The composition and properties of a new type of cementing mixture are discussed. In these compositions, API Class A or C cements are added to a stable water-in-oil emulsion instead of the usual water. The cement disperses in the oil phase and remains out of contact with the water under normal conditions of mixing and storage. At higher temperatures, such as those encountered down-hole during placement, the emulsion breaks and cement hydration can then proceed.
An extremely low filtration rate is obtained; the major part of the filtrate is oil. Thickening times of the mixture may be increased to meet the 18,000-ft casing cementing schedule by varying the amount of emulsifier. As in conventional Portland cement mixtures, high-temperature strength retrogression can be overcome by addition of silica flour.
Results of several field applications show that mixing presents no difficulty if emulsion blenders are used and the emulsion is prepared beforehand.
Water-in-oil emulsions, in which oil is the continuous or external phase and in which water exists as discrete droplets, have for some time been used successfully in drilling muds to reduce filtration loss.

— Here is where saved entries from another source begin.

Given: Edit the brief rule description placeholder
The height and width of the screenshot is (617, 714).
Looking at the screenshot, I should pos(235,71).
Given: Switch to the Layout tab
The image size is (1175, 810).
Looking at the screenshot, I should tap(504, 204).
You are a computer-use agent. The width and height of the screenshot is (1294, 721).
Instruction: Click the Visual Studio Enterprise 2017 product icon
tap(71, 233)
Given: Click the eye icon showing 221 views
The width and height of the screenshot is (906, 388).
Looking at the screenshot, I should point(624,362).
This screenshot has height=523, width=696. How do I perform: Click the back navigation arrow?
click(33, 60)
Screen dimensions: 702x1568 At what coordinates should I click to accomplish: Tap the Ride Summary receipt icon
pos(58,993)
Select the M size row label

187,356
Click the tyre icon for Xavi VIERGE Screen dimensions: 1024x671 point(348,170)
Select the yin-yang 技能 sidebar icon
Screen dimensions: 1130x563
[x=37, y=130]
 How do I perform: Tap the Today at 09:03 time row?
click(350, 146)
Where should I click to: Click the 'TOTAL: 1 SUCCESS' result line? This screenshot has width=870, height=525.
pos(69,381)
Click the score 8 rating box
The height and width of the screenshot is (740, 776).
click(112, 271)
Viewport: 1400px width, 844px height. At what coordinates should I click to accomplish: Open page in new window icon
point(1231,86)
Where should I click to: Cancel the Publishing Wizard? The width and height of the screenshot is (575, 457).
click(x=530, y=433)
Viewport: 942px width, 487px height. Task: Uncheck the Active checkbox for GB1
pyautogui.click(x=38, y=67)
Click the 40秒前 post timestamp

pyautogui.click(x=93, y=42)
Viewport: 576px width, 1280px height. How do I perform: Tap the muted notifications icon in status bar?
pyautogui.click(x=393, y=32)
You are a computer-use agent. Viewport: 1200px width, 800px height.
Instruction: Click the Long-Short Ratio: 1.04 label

Applied to cement slurries, the same results are obtained; i. e., the fluid-loss is greatly reduced. In addition, thickening times may be extended, lower densities and strengths obtained, and water-base borehole fluids more easily displaced without contamination of the cement.
A low filtration rate is often a desirable property in oil well cements since loss of fluid increases placement difficulties and may also cause damage to water-sensitive producing formations. In the casing cementing operation where the cement slurry is pumped into the narrow annulus between open hole and casing, rapid loss of fluid to a porous formation can cause the slurry to thicken and plug the annulus before the desired fill is obtained. Where a casing or a liner is cemented against a productive formation and the well completed through perforations, the fluid lost between the time the cement first contacts the formation and the time a set is obtained may invade the zone past the depth of the perforations. If the sand contains a material which will swell upon contact with cement filtrate, permanent damage may result.